▶ **Stated task 1**: Rewrite the part of the EPA rule notice that opens with the words containing "FOR FURTHER INFORMATION" and closes with "(312) 886-6031, hatten.charles@epa.gov.", changing "Air Programs Branch" to "Air Quality Branch".

▶ **Source text**:
+===+

DATES: This final rule is effective on August 1, 2012.

ADDRESSES: EPA has established a docket for this action under Docket ID 
No. EPA-R05-OAR-2011-0329. All documents in the docket are listed on 
the www.regulations.gov Web site. Although listed in the index, some 
information is not publicly available, i.e., Confidential Business 
Information (CBI) or other information whose disclosure is restricted 
by statute. Certain other material, such as copyrighted material, is 
not placed on the Internet and will be publicly available only in hard 
copy form. Publicly available docket materials are available either 
electronically through www.regulations.gov or in hard copy at the 
Environmental Protection Agency, Region 5, Air and Radiation Division, 
77 West Jackson Boulevard, Chicago, Illinois 60604. This facility is 
open from 8:30 a.m. to 4:30 p.m., Monday through Friday, excluding 
Federal holidays. We recommend that you telephone Charles Hatten, 
Environmental Engineer, at (312) 886-6031 before visiting the Region 5 
office.

FOR FURTHER INFORMATION CONTACT: Charles Hatten, Environmental 
Engineer, Control Strategies Section, Air Programs Branch (AR-18J), 
Environmental Protection Agency, Region 5, 77 West Jackson Boulevard, 
Chicago, Illinois 60604, (312) 886-6031, hatten.charles@epa.gov.

+===+

▶ **Collection entries**:
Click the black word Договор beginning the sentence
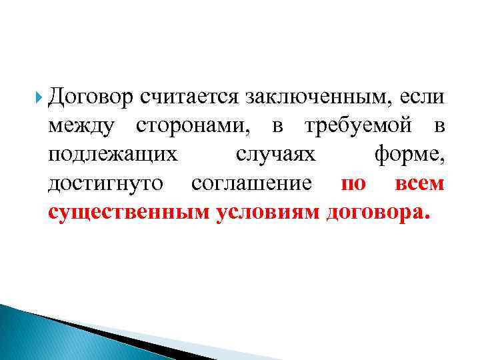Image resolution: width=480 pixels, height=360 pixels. [91, 97]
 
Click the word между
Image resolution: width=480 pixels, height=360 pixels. [85, 127]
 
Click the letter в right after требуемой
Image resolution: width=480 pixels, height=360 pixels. [437, 127]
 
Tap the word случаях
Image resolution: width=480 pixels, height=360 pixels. [275, 155]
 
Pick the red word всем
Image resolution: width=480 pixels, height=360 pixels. [419, 184]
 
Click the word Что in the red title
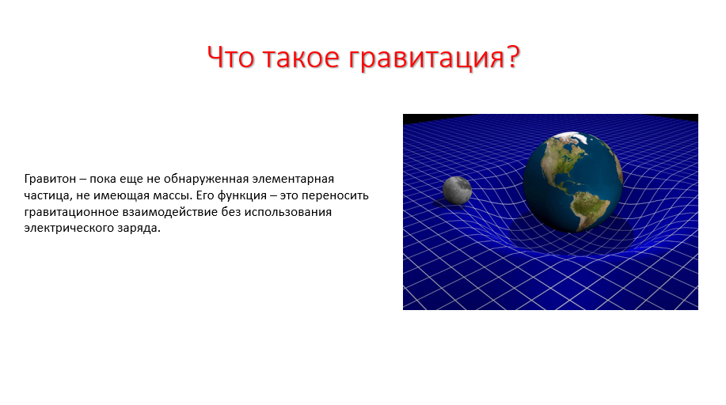point(230,57)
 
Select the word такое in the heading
point(301,58)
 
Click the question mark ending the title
point(514,57)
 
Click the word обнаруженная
point(206,179)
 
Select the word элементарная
point(293,179)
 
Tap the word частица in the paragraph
point(47,195)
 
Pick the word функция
point(241,195)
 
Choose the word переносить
point(335,195)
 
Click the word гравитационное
point(71,213)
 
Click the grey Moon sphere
point(457,190)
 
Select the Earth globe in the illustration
point(573,181)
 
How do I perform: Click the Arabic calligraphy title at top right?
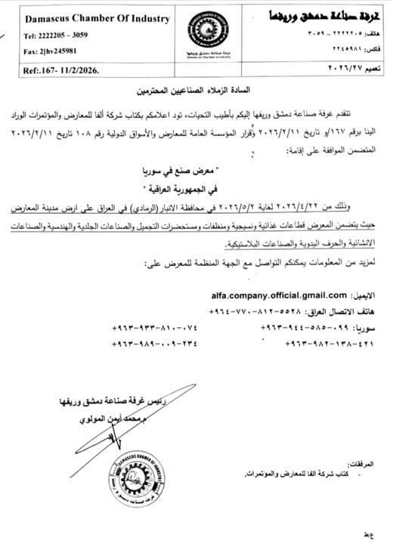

+===+

▶ **Stated task 2**: Arrange the collection entries from the line containing "Choose the word переносить" through the end of the entries as a JSON list of strings, one string per line, with blank lines and pictures left out.

▶ **Correct output 1**:
FOR FURTHER INFORMATION CONTACT: Charles Hatten, Environmental 
Engineer, Control Strategies Section, Air Quality Branch (AR-18J), 
Environmental Protection Agency, Region 5, 77 West Jackson Boulevard, 
Chicago, Illinois 60604, (312) 886-6031, hatten.charles@epa.gov.

▶ **Correct output 2**:
[
  "Choose the word переносить",
  "point(335,195)",
  "Click the word гравитационное",
  "point(71,213)",
  "Click the grey Moon sphere",
  "point(457,190)",
  "Select the Earth globe in the illustration",
  "point(573,181)",
  "How do I perform: Click the Arabic calligraphy title at top right?"
]